Notre article commence, une fois n'est pas coutume, par un rêve. Évidemment, ce songe relève sans doute plus du mythe que de la réalité historique, mais une fois n'est pas coutume, laissons-nous embarquer en-dehors des chemins bien droits des faits historiques.

Le rêve en question a été fait par Basine, épouse de Childéric et future mère de Clovis. Voici les mots-mêmes de la chronique de Frédégaire (seule source relatant ce mystérieux rêve). 

« Lors de leur nuit de noces, Basine demanda à Childéric de regarder par la fenêtre et de lui décrire ce qu’il voyait.

Childéric dit : ''Je vois un lion avec une licorne et des animaux sujets qui sont très heureux et qui respectent le lion.''

Basine lui répondit : ''Retourne à la fenêtre, que vois-tu ?''

Childéric dit : ''Je vois un ours et un léopard et des chacals qui leur mordent les pattes et des sujets qui baissent la tête et ne font plus la fête.''

Basine lui demanda : ''Que vois-tu maintenant ?''

Childéric dit : « Je vois des chacals, des chiens et des vautours qui se battent et des sujets malheureux !''

Au matin, Basine interpréta les visions : ''Tu auras un fils, il s’appellera Clovis. Il sera puissant, il fera un grand royaume où il sera respecté, où les gens se respecteront et seront heureux. Puis viendront ses descendants qui essayeront de maintenir les règles, mais de mauvaises gens chercheront à leur voler le pouvoir, puis des chiens, des chacals et des vautours cupides se battront pour avoir le pouvoir, et les sujets seront malheureux.''». 

Qu'on en juge. Les successeurs de Clovis ont fait de l'usage de la violence excessive un usage si courant qu'ils nous forcent à reconsidérer avec humilité l'avidité de nos dirigeants politiques actuels. Les loups qu'a engendré Clovis vont écrire l'une des pages les plus sanglantes et les plus sombres de l'Histoire européenne. Voici un résumé à la hache (à la francisque plutôt), digne d'un teaser hollywoodien, afin de mieux comprendre dans quel monde naquît notre Dagobert national.

DONNÉES RECUEILLIES:
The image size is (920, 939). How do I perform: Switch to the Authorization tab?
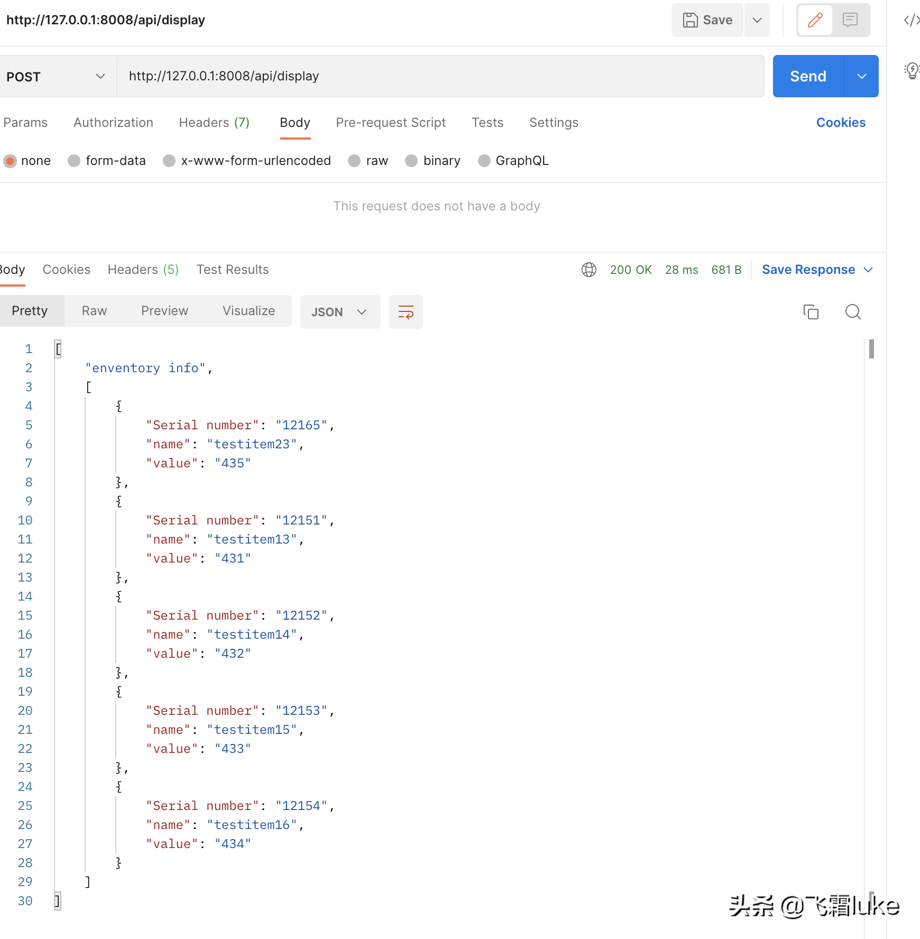tap(113, 123)
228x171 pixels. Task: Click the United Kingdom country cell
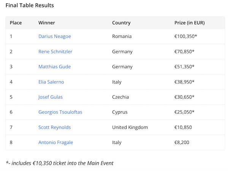click(130, 127)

CONSIGNES:
A) Réécrivez le passage du texte sur le rêve de Basine qui va de "Notre article commence, une" jusqu'à "des faits historiques." inclus, en remplaçant "songe" par "récit".
B) Dans le texte sur le rêve de Basine, relevez tous les animaux que Childéric nomme en regardant par la fenêtre.
C) D'après le texte sur le rêve de Basine, dans quel but l'auteur annonce-t-il un résumé à la fin du passage ?
Appuyez-vous uniquement sur le texte pour répondre.

RÉPONSES:
A)
Notre article commence, une fois n'est pas coutume, par un rêve. Évidemment, ce récit relève sans doute plus du mythe que de la réalité historique, mais une fois n'est pas coutume, laissons-nous embarquer en-dehors des chemins bien droits des faits historiques.

B) Un lion, une licorne, un ours, un léopard, des chacals, des chiens et des vautours.

C) L'auteur annonce ce résumé afin de mieux faire comprendre dans quel monde est né Dagobert.